The country’s main investment promotion agency, the Board of Investments (BOI), has exceeded its target of increasing new project approvals by 7 percent in 2016, notching a 20.4-percent growth to P441.8 billion.
In a statement, the BOI reported this was the second-highest level based on value since 2000. The investment haul in 2013 remains as the record year for the BOI at P466 billion.
Trade Secretary Ramon M. Lopez credits this achievement to the new administration’s numerous investment road shows and state visits undertaken in the last four months. “With the investment missions that we are doing, investors have gained greater awareness of the Philippines’s strong and growing economy,” Lopez noted in a statement.
President Duterte’s successive international trips with trade and investment-promotion components were in Indonesia, Vietnam, Brunei Darussalam, China, Japan, Thailand, Malaysia, Cambodia and Singapore.

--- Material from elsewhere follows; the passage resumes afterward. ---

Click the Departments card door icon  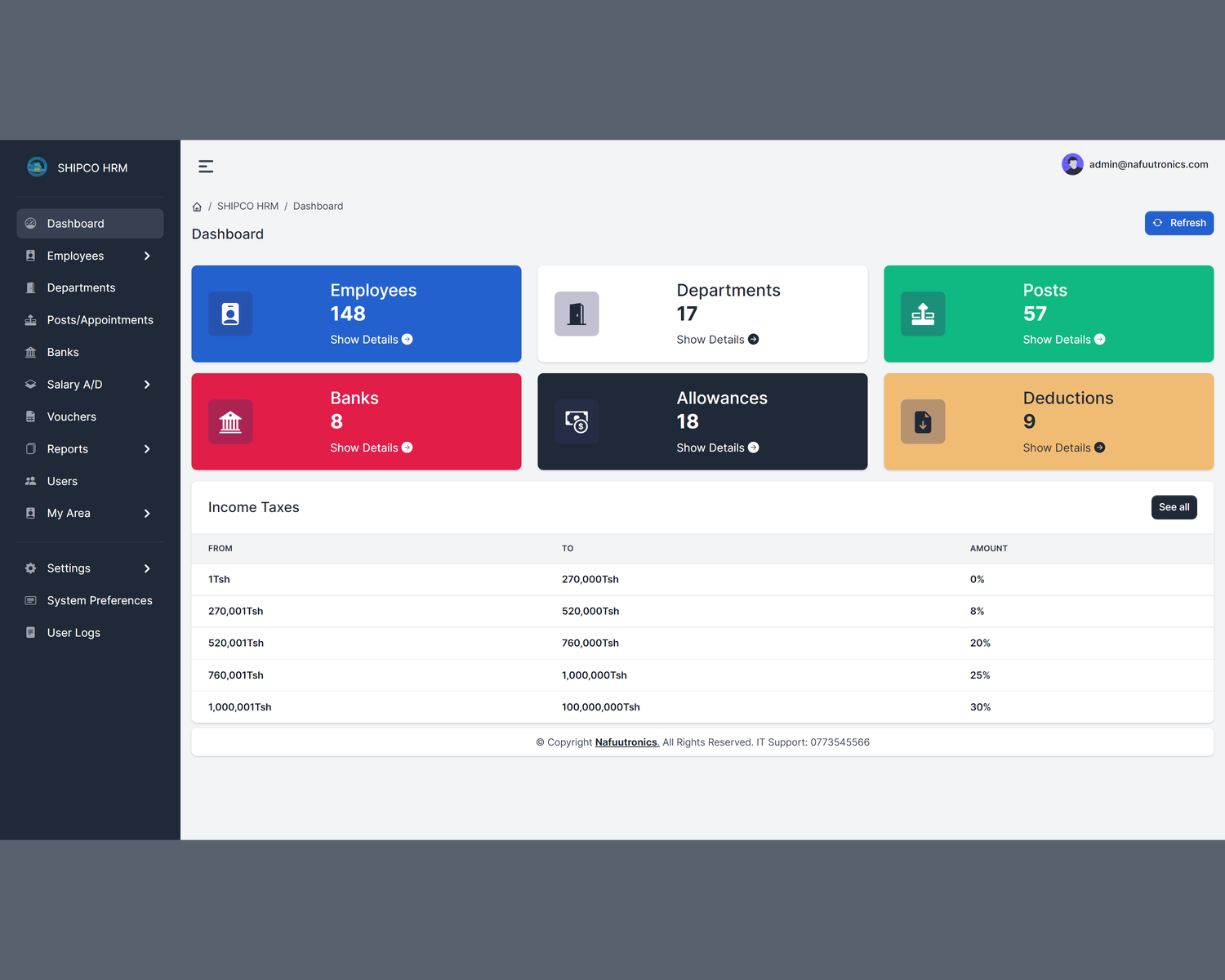click(577, 314)
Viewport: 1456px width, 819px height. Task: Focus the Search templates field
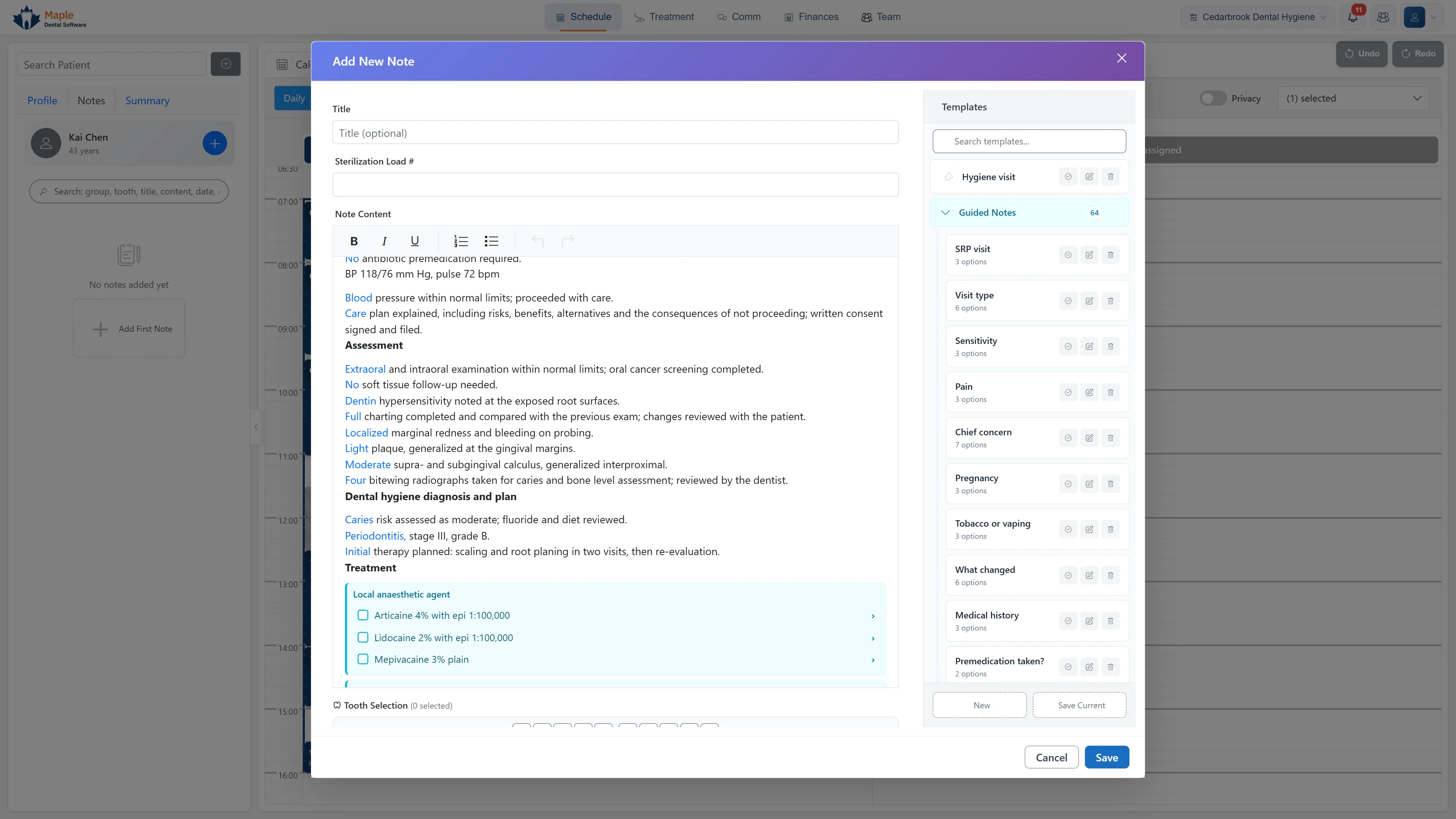[1029, 141]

The total investment approvals in 2016 were generated from 377 projects and are expected to create about 67,615 new jobs when these new projects become fully operational. The investments registered were mainly from local companies, taking an 80-percent share, or P352.5 billion. The rest of the 20 percent, meanwhile, came from committed investments of foreign firms amounting to P89.3 billion.
But the foreign-investment pledges this year are higher by 50 percent compared to the P59.5 billion in 2015. Per sector, power industries took the lion’s share of investment pledges with (P209.9 billion), followed by real-estate activities (P65.8 billion), construction (P62.3 billion) manufacturing (P49 billion), and transportation and storage (P23.4 billion).
Investments in construction and manufacturing clocked in the fastest growth year-on-year, with growth rates reaching 644.8 percent and 81.3 percent, respectively.
On the basis of employment potential, the real-estate sector is seen to generate the most number of employment with 32,055, followed by the manufacturing sector, which is expected to provide fresh jobs and income to 17,067 Filipinos.